Report forwarded to bug-gnu-emacs <at> gnu.org:
bug#13369; Package emacs. (Sun, 06 Jan 2013 20:05:02 GMT) Full text and rfc822 format available.

Acknowledgement sent to Mattias Engdegård <mattiase <at> bredband.net>:
New bug report received and forwarded. Copy sent to bug-gnu-emacs <at> gnu.org. (Sun, 06 Jan 2013 20:05:02 GMT) Full text and rfc822 format available.

Message #5 received at submit <at> debbugs.gnu.org (full text, mbox):

From: Mattias Engdegård <mattiase <at> bredband.net>
To: bug-gnu-emacs <at> gnu.org
Subject: 24.1; compile message parsing slow because of omake hack
Date: Sun, 6 Jan 2013 21:03:05 +0100
Parsing compilation messages in compilation-mode can be very slow for
large buffers (thousands of error lines); it can take many
seconds. Experiments show that it is the presence of omake in
compilation-error-regexp-alist that causes most of the trouble; removing
it mostly cures the problem.

The omake regexp does not look too troublesome, but there are some
omake-specific hacks in compile.el that are more worrying. In
particular, this code (in compilation-parse-errors) looks suspicious:

      (cond
       ((not (memq 'omake compilation-error-regexp-alist)) nil)
       ((string-match "\\`\\([^^]\\|^\\( \\*\\|\\[\\)\\)" pat)
        nil) ;; Not anchored or anchored but already allows empty  
spaces.
       (t (setq pat (concat "^ *" (substring pat 1)))))

The slightly alarming concept of regexp-matching a regexp aside, this
one doesn't make sense - shouldn't the ^ (following the \|) be escaped?
Apparently the code was at some time changed from

  (when (and (= ?^ (aref pat 0)) ; anchored: starts with "^"
             ;; but does not allow an arbitrary number of leading  
spaces
             (not (and (= ?  (aref pat 1)) (= ?* (aref pat 2)))))

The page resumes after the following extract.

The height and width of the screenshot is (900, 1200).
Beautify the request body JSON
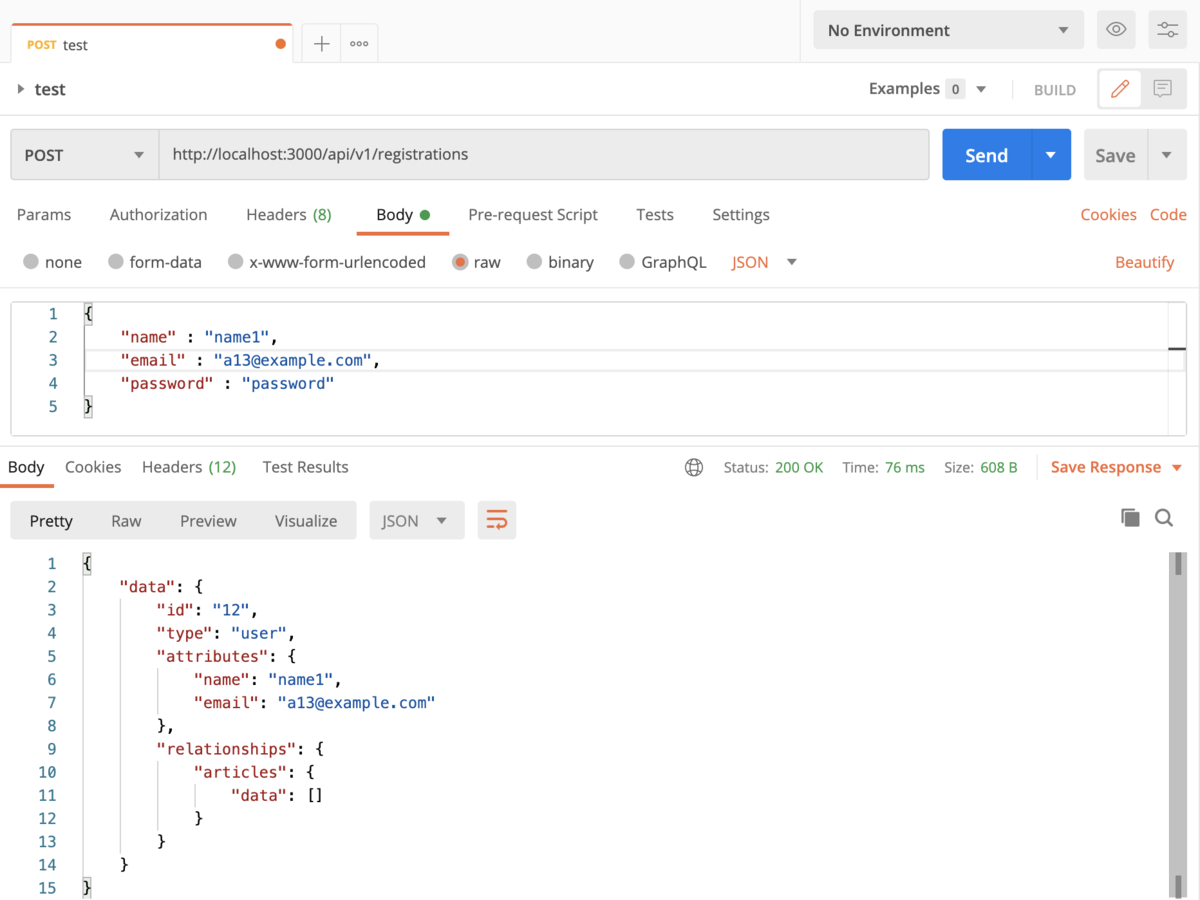tap(1145, 262)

which looks more correct, and conveys the intent somewhat better
(and may be more efficient than the regexp for all I know).

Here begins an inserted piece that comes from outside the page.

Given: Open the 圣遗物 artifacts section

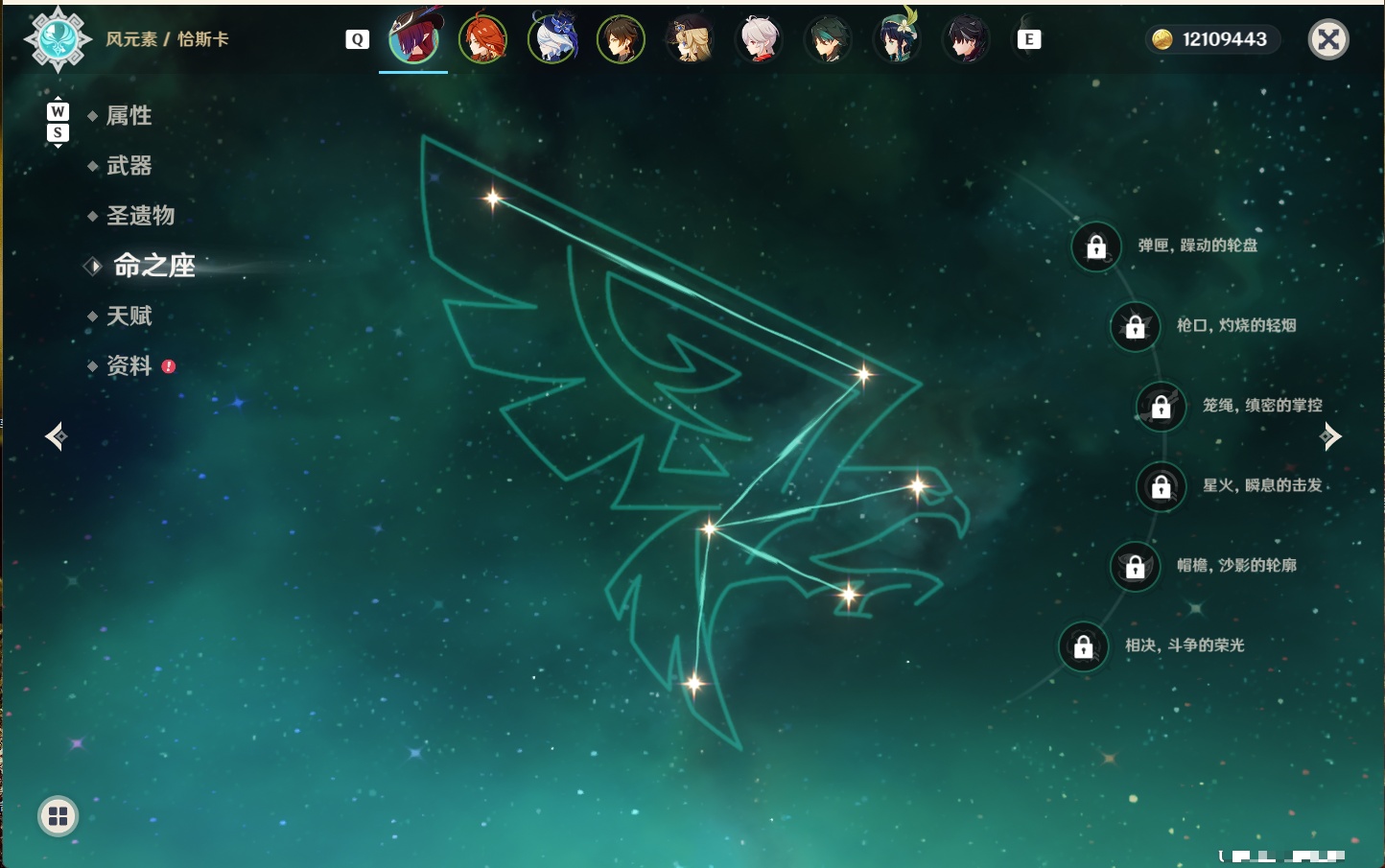Looking at the screenshot, I should [x=140, y=216].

It's not clear to me how the present code could ever have worked.
At the very least the regexp in compilation-parse-errors should
be fixed.

In GNU Emacs 24.1.1 (powerpc-apple-darwin, NS apple-appkit-1038.36)
 of 2012-06-10 on bob.porkrind.org
Windowing system distributor `Apple', version 10.3.949





Information forwarded to bug-gnu-emacs <at> gnu.org:
bug#13369; Package emacs. (Mon, 07 Jan 2013 01:25:02 GMT) Full text and rfc822 format available.

Message #8 received at 13369 <at> debbugs.gnu.org (full text, mbox):

From: Glenn Morris <rgm <at> gnu.org>
To: Mattias Engdegård <mattiase <at> bredband.net>
Cc: 13369 <at> debbugs.gnu.org
Subject: Re: bug#13369: 24.1;
	compile message parsing slow because of omake hack
Date: Sun, 06 Jan 2013 20:24:36 -0500
Mattias Engdegård wrote:

> Parsing compilation messages in compilation-mode can be very slow for
> large buffers (thousands of error lines); it can take many
> seconds. Experiments show that it is the presence of omake in
> compilation-error-regexp-alist that causes most of the trouble; removing
> it mostly cures the problem.
[...]
> one doesn't make sense - shouldn't the ^ (following the \|) be escaped?

Yes, I think so.

Does making that change remove the slowdown that you see?




Information forwarded to bug-gnu-emacs <at> gnu.org:
bug#13369; Package emacs. (Mon, 07 Jan 2013 02:14:01 GMT) Full text and rfc822 format available.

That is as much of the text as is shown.